We also met Jimmy and most of his students.
They were excited about the kits but also requested that we assist with blackboard chalk to help them continue their studies.
It is rather remarkable how we Liberians adapt and “make do”.
Thank you Jimmy for thinking about others and wanting to learn.
Today during the course of distributing educational packets to children in the Red Hill community (just after the St. Paul’s bridge), we came across a group of children that had lost both their parents to the Ebola Virus Disease. I counted about 9 of them. Their ages ranged from about 2 years old to about 15 years old.
They had been under quarantine for 21 days and today was their last day and so they were in a joyous and thankful mood.
I saw these children and started crying. I couldn’t imagine what they must be feeling. Their mother’s sister has taken them in and told us that the rest of the family were waiting for the 21 days to end to make a decision on how to how take care of the children.
Our community liaison told us that the community has been very supportive in providing food and supplies weekly to this family and supporting in many ways to ensure they don’t feel ostracized, stigmatized or alone.
I looked at these children, so happy, gleeful and excited over receiving (among other things) coloring pages and pencils and whatnot and just said a silent prayer of thanks to God for life. For health. For being good to me and my family.
I cannot imagine what these children must be dealing with. The confusion of not knowing where both their parents are. Of being told to stay in their home all day, not interacting with anyone else. Not playing with the other children. They seem too young to grasp the enormity of all of this.

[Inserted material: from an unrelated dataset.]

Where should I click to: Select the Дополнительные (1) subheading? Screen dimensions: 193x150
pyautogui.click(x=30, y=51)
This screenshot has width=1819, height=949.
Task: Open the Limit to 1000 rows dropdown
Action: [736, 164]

I asked their aunt if she wouldn’t mind us taking a few pictures to share with you all and she said she didn’t.
We have been to many communities, and I must say I am very impressed with how organized the red Hill community leadership is in dealing with and responding to the Ebola crisis. The level of support I am told they give to this family and 3 others in similar situation is really amazing and laudable.
If you are able to help them, please let me know and I will forward the contact info of the family and the community liaison.
you can follow our daily activities on the facebook page facebook.com/KidsEngagementProjectLiberia
Its indescribably fulfilling when you notice that parents are taking heed to your message. While out distributing and doing follow-up with parents in the community for the Project Kids Engagement, we walked on this father taking the time to tutor his kids at home. He says he drives a taxi cab during the day and doesn’t usually have time every day to tutor his kids, but leave daily “assignments” for them to finish using the worksheets we provided and reviews their work on Sundays.
The message continues to be: Schools are closed indefinitely in Liberia due to the Ebola Virus Disease crisis. Do not let the time go to waste, make time to tutor your kids so that they are kept engaged academically so that they aren’t too far behind when schools do reopen.
Really happy that one father at least is heeding our message.